=== Begin Enclosure ===

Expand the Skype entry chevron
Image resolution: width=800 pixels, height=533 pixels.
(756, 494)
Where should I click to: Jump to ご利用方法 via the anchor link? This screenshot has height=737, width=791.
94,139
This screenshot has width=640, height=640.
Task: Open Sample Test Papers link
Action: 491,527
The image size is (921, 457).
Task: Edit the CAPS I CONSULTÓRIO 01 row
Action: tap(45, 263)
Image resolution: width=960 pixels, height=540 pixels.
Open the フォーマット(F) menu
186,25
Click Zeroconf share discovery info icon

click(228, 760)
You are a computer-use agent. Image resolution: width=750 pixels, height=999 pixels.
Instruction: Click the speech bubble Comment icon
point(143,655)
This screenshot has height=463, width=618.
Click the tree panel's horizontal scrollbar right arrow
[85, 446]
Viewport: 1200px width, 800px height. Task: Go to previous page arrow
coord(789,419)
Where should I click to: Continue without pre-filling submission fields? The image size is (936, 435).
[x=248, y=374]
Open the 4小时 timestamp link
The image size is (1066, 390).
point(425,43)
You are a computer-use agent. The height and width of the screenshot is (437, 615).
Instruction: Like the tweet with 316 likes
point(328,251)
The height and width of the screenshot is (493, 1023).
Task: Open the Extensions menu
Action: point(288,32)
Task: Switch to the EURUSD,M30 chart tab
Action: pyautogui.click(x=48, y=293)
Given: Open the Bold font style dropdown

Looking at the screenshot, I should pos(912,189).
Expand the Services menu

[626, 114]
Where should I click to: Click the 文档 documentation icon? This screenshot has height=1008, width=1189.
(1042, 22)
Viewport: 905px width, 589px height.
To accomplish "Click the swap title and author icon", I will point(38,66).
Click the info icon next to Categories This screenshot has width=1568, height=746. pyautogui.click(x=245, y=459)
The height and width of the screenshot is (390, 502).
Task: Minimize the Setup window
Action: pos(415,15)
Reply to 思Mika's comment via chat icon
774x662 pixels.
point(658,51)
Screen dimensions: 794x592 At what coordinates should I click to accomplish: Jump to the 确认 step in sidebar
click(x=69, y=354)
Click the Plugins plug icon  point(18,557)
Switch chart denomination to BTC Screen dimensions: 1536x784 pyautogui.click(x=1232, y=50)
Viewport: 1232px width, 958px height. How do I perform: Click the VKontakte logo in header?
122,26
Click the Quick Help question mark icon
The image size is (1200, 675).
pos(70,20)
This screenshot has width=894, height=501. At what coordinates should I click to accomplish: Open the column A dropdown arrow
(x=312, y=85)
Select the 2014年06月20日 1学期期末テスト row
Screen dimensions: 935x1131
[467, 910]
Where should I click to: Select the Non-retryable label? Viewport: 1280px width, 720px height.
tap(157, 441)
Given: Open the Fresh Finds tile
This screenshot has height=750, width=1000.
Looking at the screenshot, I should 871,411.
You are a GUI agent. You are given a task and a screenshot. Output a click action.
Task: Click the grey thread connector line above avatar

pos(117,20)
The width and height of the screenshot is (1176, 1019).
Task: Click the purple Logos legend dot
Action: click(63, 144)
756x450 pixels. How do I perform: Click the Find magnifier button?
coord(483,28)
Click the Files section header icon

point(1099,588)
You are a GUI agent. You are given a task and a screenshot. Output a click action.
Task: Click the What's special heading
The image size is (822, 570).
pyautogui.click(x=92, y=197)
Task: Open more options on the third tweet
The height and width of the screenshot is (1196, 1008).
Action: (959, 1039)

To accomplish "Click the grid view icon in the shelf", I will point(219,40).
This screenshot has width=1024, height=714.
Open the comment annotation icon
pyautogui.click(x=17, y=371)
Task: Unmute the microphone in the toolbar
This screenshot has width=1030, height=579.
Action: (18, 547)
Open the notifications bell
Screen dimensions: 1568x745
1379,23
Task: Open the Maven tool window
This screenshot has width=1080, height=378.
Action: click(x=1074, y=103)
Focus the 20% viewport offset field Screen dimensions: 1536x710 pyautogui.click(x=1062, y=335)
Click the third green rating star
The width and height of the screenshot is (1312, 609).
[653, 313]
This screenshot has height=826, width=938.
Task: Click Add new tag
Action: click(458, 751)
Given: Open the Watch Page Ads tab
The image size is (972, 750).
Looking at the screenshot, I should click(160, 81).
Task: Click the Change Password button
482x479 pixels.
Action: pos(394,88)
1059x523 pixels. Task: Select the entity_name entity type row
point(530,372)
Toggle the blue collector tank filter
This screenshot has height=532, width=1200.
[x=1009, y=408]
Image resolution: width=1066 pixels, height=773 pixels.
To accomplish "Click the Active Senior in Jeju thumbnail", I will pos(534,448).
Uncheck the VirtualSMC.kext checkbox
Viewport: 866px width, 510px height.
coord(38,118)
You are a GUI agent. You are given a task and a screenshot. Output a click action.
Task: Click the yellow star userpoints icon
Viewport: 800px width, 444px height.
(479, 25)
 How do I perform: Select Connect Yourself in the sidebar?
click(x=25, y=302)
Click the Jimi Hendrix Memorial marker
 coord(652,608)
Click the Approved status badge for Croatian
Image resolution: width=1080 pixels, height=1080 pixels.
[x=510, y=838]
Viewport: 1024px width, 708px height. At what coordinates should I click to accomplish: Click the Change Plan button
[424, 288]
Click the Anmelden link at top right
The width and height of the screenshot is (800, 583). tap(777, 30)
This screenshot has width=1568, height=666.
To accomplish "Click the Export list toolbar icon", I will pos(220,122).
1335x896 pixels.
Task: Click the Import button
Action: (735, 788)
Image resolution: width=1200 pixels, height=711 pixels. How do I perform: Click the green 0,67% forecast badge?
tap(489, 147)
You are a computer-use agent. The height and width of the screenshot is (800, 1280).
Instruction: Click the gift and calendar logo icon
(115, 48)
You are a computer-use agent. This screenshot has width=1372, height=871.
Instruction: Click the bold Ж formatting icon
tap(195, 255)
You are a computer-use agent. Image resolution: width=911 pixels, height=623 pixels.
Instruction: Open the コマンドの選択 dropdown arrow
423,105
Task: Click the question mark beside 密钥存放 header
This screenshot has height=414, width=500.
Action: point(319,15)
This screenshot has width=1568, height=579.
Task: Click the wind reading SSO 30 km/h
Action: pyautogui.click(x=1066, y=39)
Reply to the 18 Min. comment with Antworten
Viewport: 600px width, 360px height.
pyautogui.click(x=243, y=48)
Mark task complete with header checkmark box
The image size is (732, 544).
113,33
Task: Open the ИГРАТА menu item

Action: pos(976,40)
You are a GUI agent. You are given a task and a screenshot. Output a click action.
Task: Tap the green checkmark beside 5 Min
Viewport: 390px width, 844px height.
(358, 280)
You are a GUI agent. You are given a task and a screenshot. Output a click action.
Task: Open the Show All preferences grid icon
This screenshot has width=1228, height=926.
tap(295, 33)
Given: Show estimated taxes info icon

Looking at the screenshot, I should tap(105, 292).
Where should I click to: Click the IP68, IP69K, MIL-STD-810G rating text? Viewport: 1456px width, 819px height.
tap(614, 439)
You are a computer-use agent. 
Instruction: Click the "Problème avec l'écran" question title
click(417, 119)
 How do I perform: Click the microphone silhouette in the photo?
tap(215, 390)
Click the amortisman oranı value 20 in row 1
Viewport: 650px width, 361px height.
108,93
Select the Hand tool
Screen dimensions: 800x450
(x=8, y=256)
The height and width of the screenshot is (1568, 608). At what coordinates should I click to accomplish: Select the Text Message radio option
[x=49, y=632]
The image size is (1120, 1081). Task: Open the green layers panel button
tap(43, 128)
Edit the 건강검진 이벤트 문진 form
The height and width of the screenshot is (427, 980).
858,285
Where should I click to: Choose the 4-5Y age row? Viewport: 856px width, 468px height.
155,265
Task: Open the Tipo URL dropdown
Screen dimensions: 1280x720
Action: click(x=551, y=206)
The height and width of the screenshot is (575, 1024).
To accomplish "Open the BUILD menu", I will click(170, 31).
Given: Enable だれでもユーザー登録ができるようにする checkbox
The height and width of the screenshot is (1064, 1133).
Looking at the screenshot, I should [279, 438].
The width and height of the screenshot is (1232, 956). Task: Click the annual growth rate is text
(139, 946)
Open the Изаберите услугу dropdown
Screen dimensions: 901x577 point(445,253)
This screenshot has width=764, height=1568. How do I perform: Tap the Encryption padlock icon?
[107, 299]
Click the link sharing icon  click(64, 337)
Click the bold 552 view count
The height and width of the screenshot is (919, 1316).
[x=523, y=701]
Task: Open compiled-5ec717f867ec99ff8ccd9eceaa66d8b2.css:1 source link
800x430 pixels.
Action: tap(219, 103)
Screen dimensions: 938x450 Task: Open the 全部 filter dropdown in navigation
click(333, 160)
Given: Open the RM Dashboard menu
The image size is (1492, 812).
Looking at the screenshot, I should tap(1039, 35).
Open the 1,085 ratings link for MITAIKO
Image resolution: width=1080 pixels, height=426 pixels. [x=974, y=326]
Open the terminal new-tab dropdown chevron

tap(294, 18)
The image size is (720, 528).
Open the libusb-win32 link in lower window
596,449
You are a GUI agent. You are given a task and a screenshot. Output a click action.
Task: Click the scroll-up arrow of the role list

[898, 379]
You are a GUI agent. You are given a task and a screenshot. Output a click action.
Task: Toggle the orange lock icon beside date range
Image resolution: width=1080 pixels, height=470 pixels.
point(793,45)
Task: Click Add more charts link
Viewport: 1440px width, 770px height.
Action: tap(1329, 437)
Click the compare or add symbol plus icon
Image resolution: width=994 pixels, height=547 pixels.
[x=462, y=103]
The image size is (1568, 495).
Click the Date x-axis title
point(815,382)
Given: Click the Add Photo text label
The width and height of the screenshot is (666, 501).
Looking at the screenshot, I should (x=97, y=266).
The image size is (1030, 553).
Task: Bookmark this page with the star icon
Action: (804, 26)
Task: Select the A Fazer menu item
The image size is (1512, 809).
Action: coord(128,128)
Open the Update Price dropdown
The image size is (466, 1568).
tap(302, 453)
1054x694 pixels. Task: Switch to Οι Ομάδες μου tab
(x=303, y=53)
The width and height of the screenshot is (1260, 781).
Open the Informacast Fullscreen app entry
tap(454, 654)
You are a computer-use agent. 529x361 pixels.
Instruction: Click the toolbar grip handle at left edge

=== End Enclosure ===

TASK DETAILS =
Taking the listing above as the source, transcribe only the lines starting at the line with "Instruction: Click the gift" and going through the line with "Task: Click the question", unaltered and with both ends included.

EXERCISE OUTPUT =
Instruction: Click the gift and calendar logo icon
(115, 48)
You are a computer-use agent. This screenshot has width=1372, height=871.
Instruction: Click the bold Ж formatting icon
tap(195, 255)
You are a computer-use agent. Image resolution: width=911 pixels, height=623 pixels.
Instruction: Open the コマンドの選択 dropdown arrow
423,105
Task: Click the question mark beside 密钥存放 header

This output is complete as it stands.